A Microbiologist Tackles COVID-19
In the midst of the rapid spread of COVID-19 in 2020 and 2021, Justin Hart saw a way to apply his background in microbiology and water management to a new, global challenge. Hart joined teams that used a new way to monitor the spread of COVID-19 and other infectious diseases in major cities: wastewater surveillance. Because individuals infected with the virus leave particles of SARS-CoV-2 in their stool, sampling wastewater, also known as sewage, in key areas throughout cities is a viable way to trace how the virus spreads over time. Hart’s career illustrates all the scientific work being done behind-the-scenes to protect us from a global crisis.
As a CIGLR Summer Fellow in 2014, one of only a handful of students chosen to assist with research at the Cooperative Institute for Great Lakes Research, Hart worked on a project with Dr. Lauren Fry and Dr. Eric Anderson to monitor the water quality along the Clinton River near a popular swimming beach. The group measured fecal indicator bacteria, which are exactly what they sound like: bacteria commonly found in feces that indicate water is contaminated, at a possible risk to beachgoers. The project helped CIGLR researchers better understand the upstream conditions that contribute to poor water quality in Lake St. Clair. In Hart’s own words, “My time as a summer fellow at CIGLR introduced me to the idea that, as humans, we leave evidence of our infections in the environment through the microbes we shed, and that by measuring certain microbes we can better understand how to protect public health. It’s been remarkable to see the amount of work and research in this field during the pandemic and how useful this approach has been.”

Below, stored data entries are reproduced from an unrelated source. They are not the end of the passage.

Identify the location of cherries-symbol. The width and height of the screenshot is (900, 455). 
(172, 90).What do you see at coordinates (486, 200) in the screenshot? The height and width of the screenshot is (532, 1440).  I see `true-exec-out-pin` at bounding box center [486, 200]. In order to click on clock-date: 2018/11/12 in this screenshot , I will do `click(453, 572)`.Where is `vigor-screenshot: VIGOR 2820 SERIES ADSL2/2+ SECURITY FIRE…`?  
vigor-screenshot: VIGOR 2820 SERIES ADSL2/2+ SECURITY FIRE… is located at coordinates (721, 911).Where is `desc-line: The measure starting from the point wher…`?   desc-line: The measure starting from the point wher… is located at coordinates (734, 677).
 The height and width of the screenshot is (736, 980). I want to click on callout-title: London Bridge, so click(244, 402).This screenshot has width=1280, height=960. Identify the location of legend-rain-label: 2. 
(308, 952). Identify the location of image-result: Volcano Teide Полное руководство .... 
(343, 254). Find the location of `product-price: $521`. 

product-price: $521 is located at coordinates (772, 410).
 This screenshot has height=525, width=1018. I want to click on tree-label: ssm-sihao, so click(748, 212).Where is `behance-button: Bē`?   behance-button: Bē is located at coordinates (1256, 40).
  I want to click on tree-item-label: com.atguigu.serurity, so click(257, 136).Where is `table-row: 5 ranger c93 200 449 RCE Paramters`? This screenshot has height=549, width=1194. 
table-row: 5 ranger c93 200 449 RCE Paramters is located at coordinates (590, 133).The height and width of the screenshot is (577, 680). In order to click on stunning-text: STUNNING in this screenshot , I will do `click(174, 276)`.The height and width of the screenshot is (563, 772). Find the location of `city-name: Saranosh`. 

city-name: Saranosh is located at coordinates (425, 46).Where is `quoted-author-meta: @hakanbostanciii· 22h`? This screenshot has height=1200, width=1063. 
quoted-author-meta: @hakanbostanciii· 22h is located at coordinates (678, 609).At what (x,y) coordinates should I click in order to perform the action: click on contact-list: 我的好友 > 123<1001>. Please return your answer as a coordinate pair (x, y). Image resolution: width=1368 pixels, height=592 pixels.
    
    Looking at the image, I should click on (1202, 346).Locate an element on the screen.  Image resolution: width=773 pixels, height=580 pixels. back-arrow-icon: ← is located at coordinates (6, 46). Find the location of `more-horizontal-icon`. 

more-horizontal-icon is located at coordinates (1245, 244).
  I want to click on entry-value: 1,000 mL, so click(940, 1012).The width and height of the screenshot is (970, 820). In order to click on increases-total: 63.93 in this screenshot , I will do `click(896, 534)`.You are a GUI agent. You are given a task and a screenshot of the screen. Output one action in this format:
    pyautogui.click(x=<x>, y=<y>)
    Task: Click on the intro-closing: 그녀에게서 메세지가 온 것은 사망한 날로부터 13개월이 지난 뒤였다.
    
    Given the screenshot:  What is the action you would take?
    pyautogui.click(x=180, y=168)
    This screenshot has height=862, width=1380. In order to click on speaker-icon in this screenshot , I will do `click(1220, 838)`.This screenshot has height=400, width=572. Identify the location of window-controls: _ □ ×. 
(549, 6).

In both Chicago and Boston, Hart has managed wastewater surveillance programs that focus “upstream” in various neighborhoods, where samples are gathered from manholes rather than “downstream” at the wastewater treatment plants. By looking upstream, the program can focus on specific neighborhoods that have faced greater harm from COVID-19. Using the same skills in CIGLR, where he was sampling rivers, Hart worked on testing wastewater treatment plants, local sewers, and specific facilities deemed “high-risk” that serve Chicago residents in his role at the Chicago Department of Public Health. In 2023, Hart took a new role as the Wastewater Epidemiology Program Manager at the Boston Public Health Commission, transferring the same wastewater surveillance work he did in Chicago to the city of Boston. Not only did the surveillance program trace the spread of COVID-19 throughout 11 testing sites, Hart and his team identified neighborhoods at a greater risk for high rates of the virus, ensuring that disadvantaged areas would not be ignored.
“Water, and sewage especially, can tell many stories depending on what question you ask. We’ve been asking “How are things going in each neighborhood? Are there more infections or fewer?” and the sewage has done remarkably well at reflecting what’s happening and at predicting clinical data, such as reported COVID-19 cases and hospitalizations,” said Mr. Hart.